"El último apague la luz"

Isidoro Gilbert – Argentina

«La salida argentina está en (el aeropuerto de ) Ezeiza» o «el último que apague la luz», dicen no pocos argentinos con un dejo de cinismo que no es sino otro de los rostros de la desesperación en tiempos de ajuste económico.

Basta pasar algún día de semana, a la madrugada, por la calle Guido al 1700, donde a la vera de un edificio Art Nuveau, cientos de argentinos se apiñan desde la puerta del caserón hacia atrás, doblando por Rodríguez Peña y a veces, otra vuelta más, en ocasiones fin de cola y comienzo se confunden, en busca del pasaporte español que otorga el consulado a quienes se dicen descendientes de los que vinieron hace más de un siglo.

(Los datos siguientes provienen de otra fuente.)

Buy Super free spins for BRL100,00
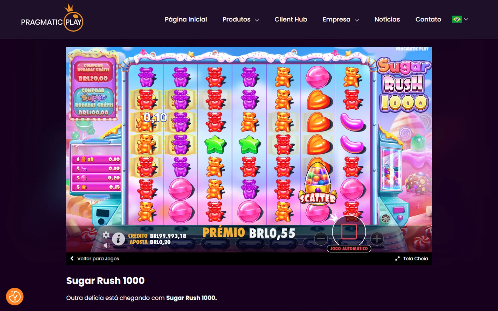This screenshot has height=311, width=498. pyautogui.click(x=94, y=102)
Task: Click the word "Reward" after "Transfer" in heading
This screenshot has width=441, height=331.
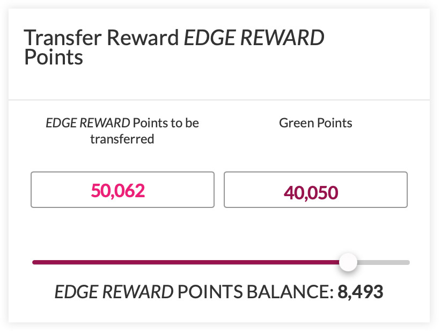Action: 143,38
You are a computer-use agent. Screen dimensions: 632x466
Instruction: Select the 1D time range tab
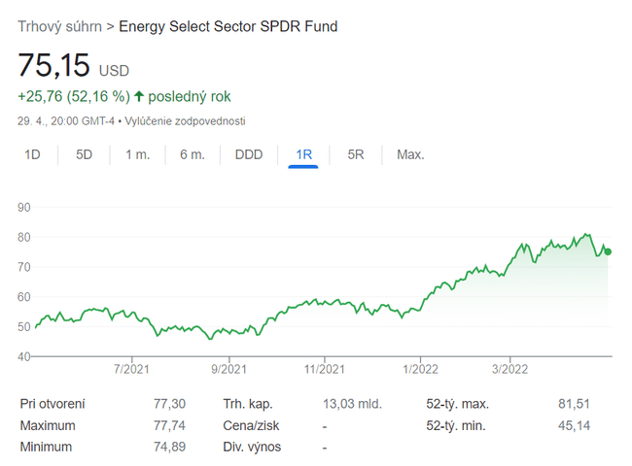tap(32, 154)
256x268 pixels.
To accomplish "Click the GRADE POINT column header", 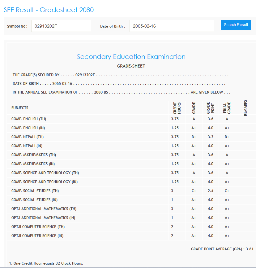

Hay encuestas que cuentan que un 30% de los argentinos quisiera irse del país pero no siempre esos números son fiables: se piensa que son muchos más intentando retornar a la tierra de sus ancestros, o a Italia, claro, cuyas oficinas pertinentes viven a diario igual espectáculo (deprimente), y hasta ocurre en consulados menos atractivos (aparentemente) como Portugal y Grecia, siempre en busca del pasaporte que es una luz verde para lograr transitar por todos los países de la Comunidad Económica Europea.

Los vientos del desencanto arrecian a 13 meses de gobierno de Fernando de la Rúa. Los nietos de los inmigrantes españoles e italianos que llegaron en las primeras décadas del siglo a «hacer la América» salen en bandada al exterior y, si aún no lo hicieron, pelean en las embajadas y consulados por obtener el pasaporte de sus padres o abuelos. «Nos vamos a comer entre nosotros», dicen con una cuota de humor negro los que no tienen otra alternativa que quedarse. Casi tres millones de personas carecen empleo y son marginales, 2,1 millones, según un informe oficial del Ministerio de Desarrollo Social, ayer.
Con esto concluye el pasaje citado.